Les dommages provoqués tant sur le plan archéologique que sur le plan de l'intégrité patrimoniale du site du square dit “du Dolmen” ( voir notre article ) et ( voir notre article ) ont été évoqués le 14 décembre au Conseil municipal de la quatrième ville de Bretagne.
Rappelons que le quartier du Dolmen a été profondément bouleversé ces dernières années par un important programme immobilier qui n'a pas suivi – dans son aspect architectural comme dans son aspect urbanistique et paysager – les recommandations de l'architecte des Bâtiments de France. Si les immeubles de l'époque de la Reconstruction dans les années 1950 respectent les lieux, avec en particulier l'utilisation de parements de schiste, on ne peut pas en dire de même de ces nouveaux immeubles sans âme dont la construction semble guidée avant tout par le rendement financier maximum.
Ce programme immobilier a de plus enclavé le square du dolmen dont la vue est bouchée en direction de l'artère principale – rue Henri Gautier – quand on arrive de Nantes à Saint-Nazaire. Les riverains très attachés à leur dolmen avaient pourtant demandé dès 2007 à la municipalité de tenir compte de l'importance de ce site mégalithique dans leur plan en orientant différemment le bloc d'immeubles pour éviter un enclavement total du dolmen.
Lors d'une séance quelque peu agitée (une habitude pour les Nazairiens) le maire Joël Batteux, dont la gestion municipale est jugée autocratique par nombre de ses administrés, n'a pas caché son étonnement devant la levée de boucliers d'élus d'opposition de droite comme de gauche. Il n'a pas fait dans la dentelle pour répondre aux élus et associations nazairiennes : " C'est la première fois qu'on me parle avec autant d'enthousiasme du Dolmen. J'apprends que peut-être il y aurait des trésors cachés dans le sous-sol. Pourquoi ne pas nous avoir alertés de longue date ? Jamais nous ne les aurions empêchés d'aller fouiller.

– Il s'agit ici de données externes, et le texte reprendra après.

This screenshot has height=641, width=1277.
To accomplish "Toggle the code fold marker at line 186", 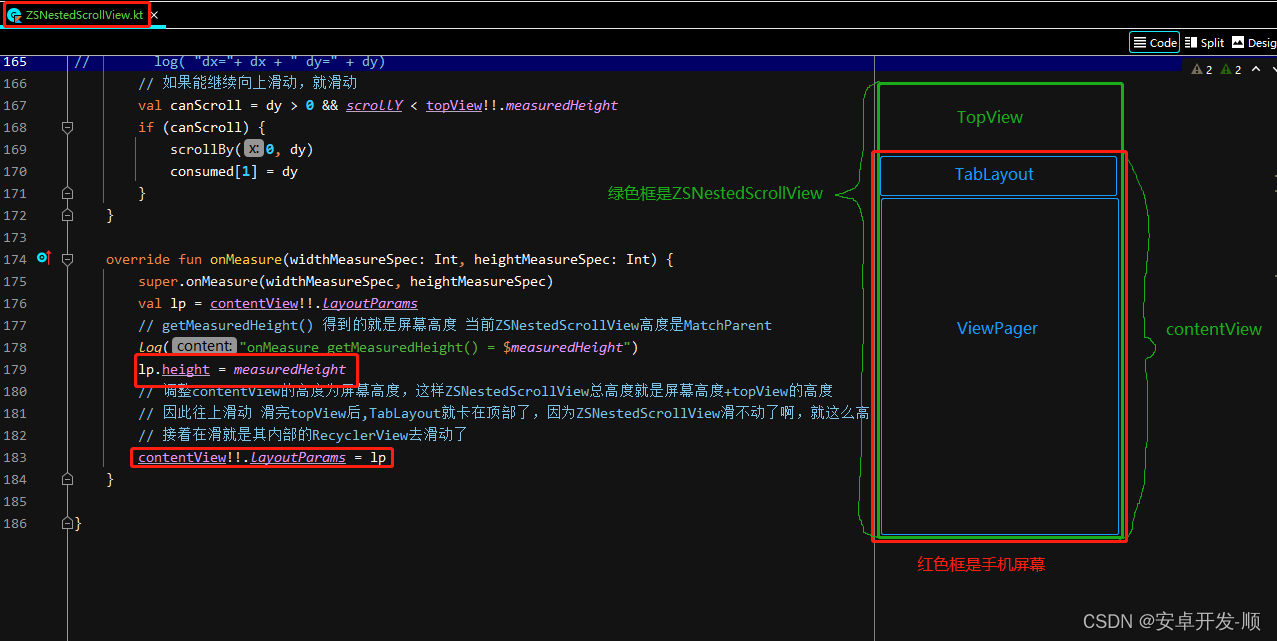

Il est encore temps, tout n'a pas été creusé ".
Comme si le ton quelque peu provocateur de son intervention n'était pas encore assez fort, le premier magistrat devait ajouter en direction de l'élu de l'UMP Jean-Louis Garnier qui l'avait interpellé sur le sujet : " Je vous donne l'autorisation si vous voulez aller faire quelques trous au pied du dolmen. Je peux même vous donner une petite cuillère pour aller creuser ". Une réplique qui n'a pas manqué de faire réagir Zack Moullec, élu de gauche écologiste et fondateur de Natur Action (1) :" Vous avez vraiment une manière méprisante d'en parler ".

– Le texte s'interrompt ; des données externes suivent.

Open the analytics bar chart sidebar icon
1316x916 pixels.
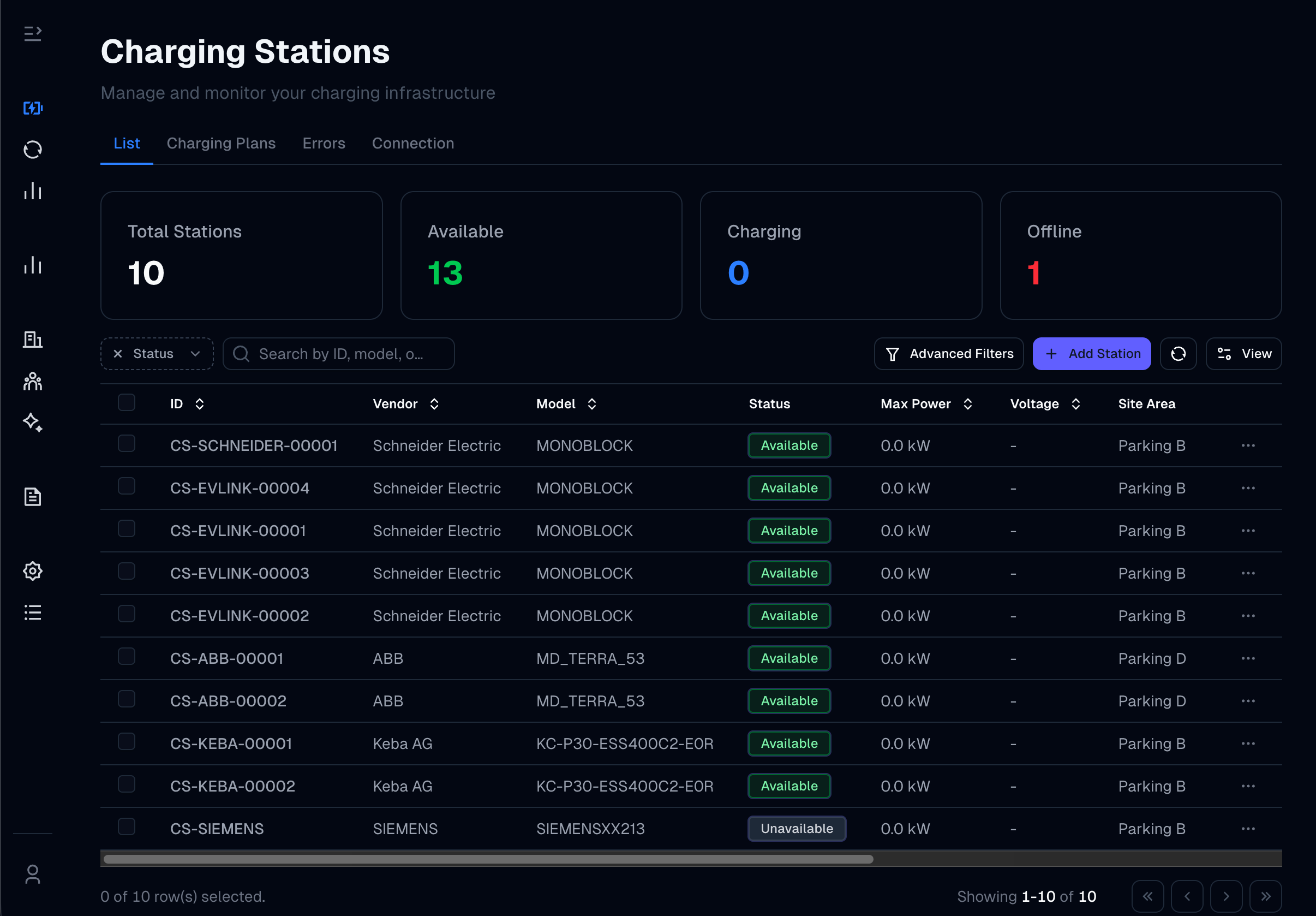pyautogui.click(x=33, y=191)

L'élu écologiste interrogé par l'ABP confirme les propos du maire et ajoute " Là j'ai réagi en lui disant qu'il répondait avec mépris et arrogance. Qu'il ne s'agissait pas de cailloux mais d'histoire. Hors conseil, il m'a répété son histoire de petite cuillère. Je lui ai répondu que je ne l'avais pas attendu, que des trous au pied du dolmen, j'en avais probablement fait il y a 30 ans lorsque j'étais gamin puisque j'habitais juste à côté et que j'allais y jouer aux billes ! ".
Face aux affirmations de la mairie concernant une autorisation de la DRAC (Direction Régionale des Affaires Culturelles) pour des travaux sur le site du dolmen, l'historien G. de Saint-Loup réplique en précisant que " La DRAC soutient le contraire, elle n'a aucune trace d'autorisation de ces travaux, l'autorisation, si elle a existé, aurait plus de deux ans, donc elle ne serait plus valable, et surtout jamais la DRAC n'aurait autorisé ce qui s'est passé, alors que l'architecte en charge du dossier avait bien écrit dans sa lettre du 7 décembre 2007 qu'il ne fallait pas toucher au square. Quant à la DRAC, elle n'est pas un organisme qu'on invite à l'occasion, en se disant “tiens au fait si t'as envie de creuser”… ".

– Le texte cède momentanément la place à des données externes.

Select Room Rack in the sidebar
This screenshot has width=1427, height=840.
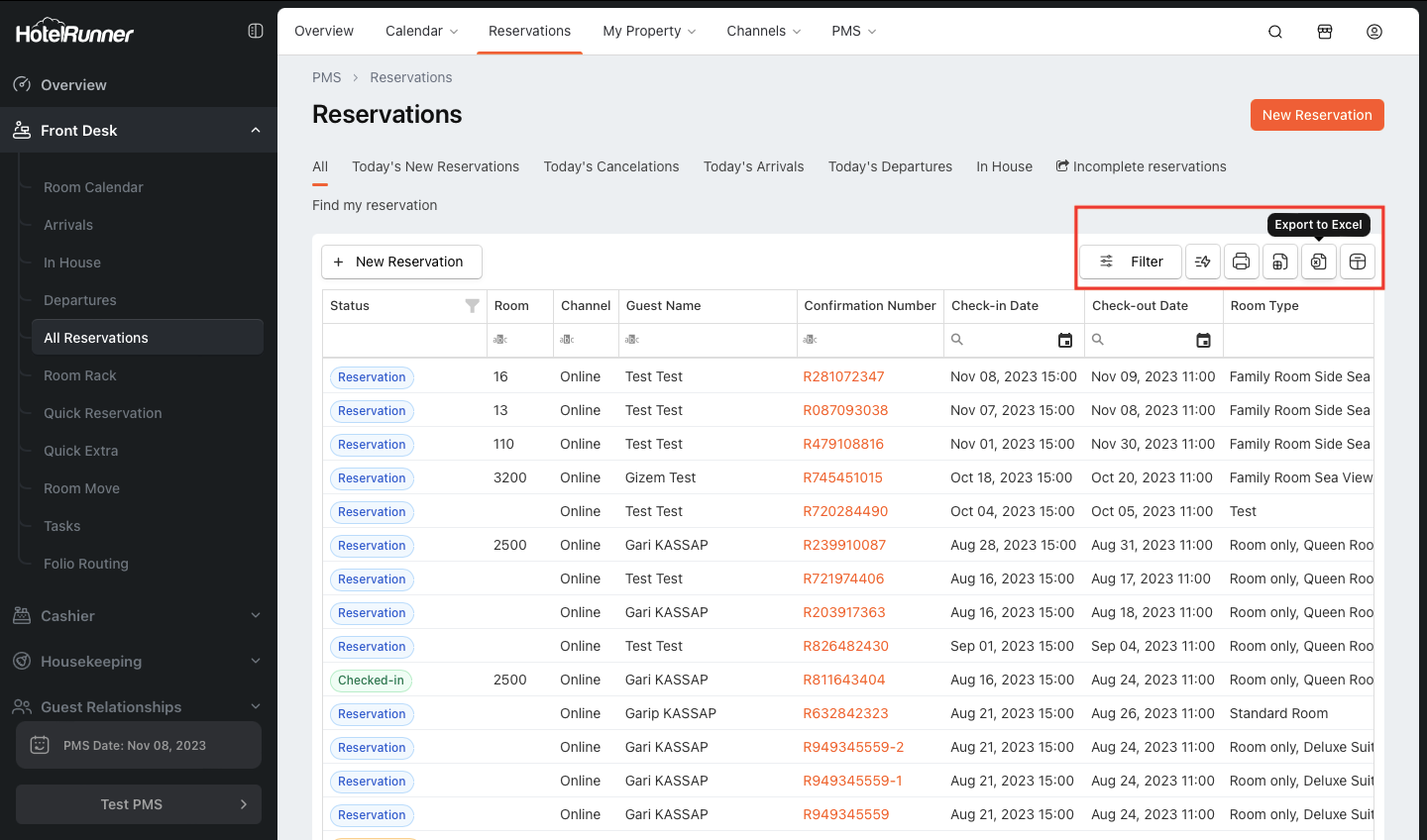click(80, 375)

Ce grand amoureux de Saint-Nazaire ne tient pas à en rester là et indique à l'ABP " Par ailleurs, j'ai écrit une lettre résumant les faits, et mentionnant la tirade de monsieur Batteux au dernier conseil, à destination du ministre de la Culture, madame Aurélie Filippetti, à monsieur Vincent Berjot, directeur général des patrimoines, et à monsieur Bertrand-Pierre Galey, adjoint au directeur général des patrimoines, chargé de l'architecture, envoyée au Cabinet du directeur général des Patrimoines, 182 rue Saint-Honoré, 75033, Paris Cedex 01. D'autres Nazairiens vont aussi écrire au ministère dans la semaine, pour signifier leur indignation devant le peu de cas dont fait monsieur Batteux des lois de la République ".
Par la plume de Damien Perrotin qui " regrette la légèreté avec laquelle ont été menés les travaux de la place du dolmen. S'agissant d'un site néolithique classé, des fouilles préventives s'imposaient. Quant à l'affirmation selon laquelle le dolmen est une pièce rapportée, elle est grotesque. Les gravures anciennes le représentent toutes à sa place et dans son état actuel, au cœur de l'ancien enclos du prieuré de Penhoët. Cette inconséquence est représentative d'une politique qui méprise et ignore le patrimoine de notre ville au profit d'une vision banlieusarde sans âme ni avenir ".
Affaire à suivre...
(1) Natur Action http://www.natur-action.org/ . Ne pas confondre avec EE LV (Europe Écologie-Les Verts), parti qui soutient la politique du maire.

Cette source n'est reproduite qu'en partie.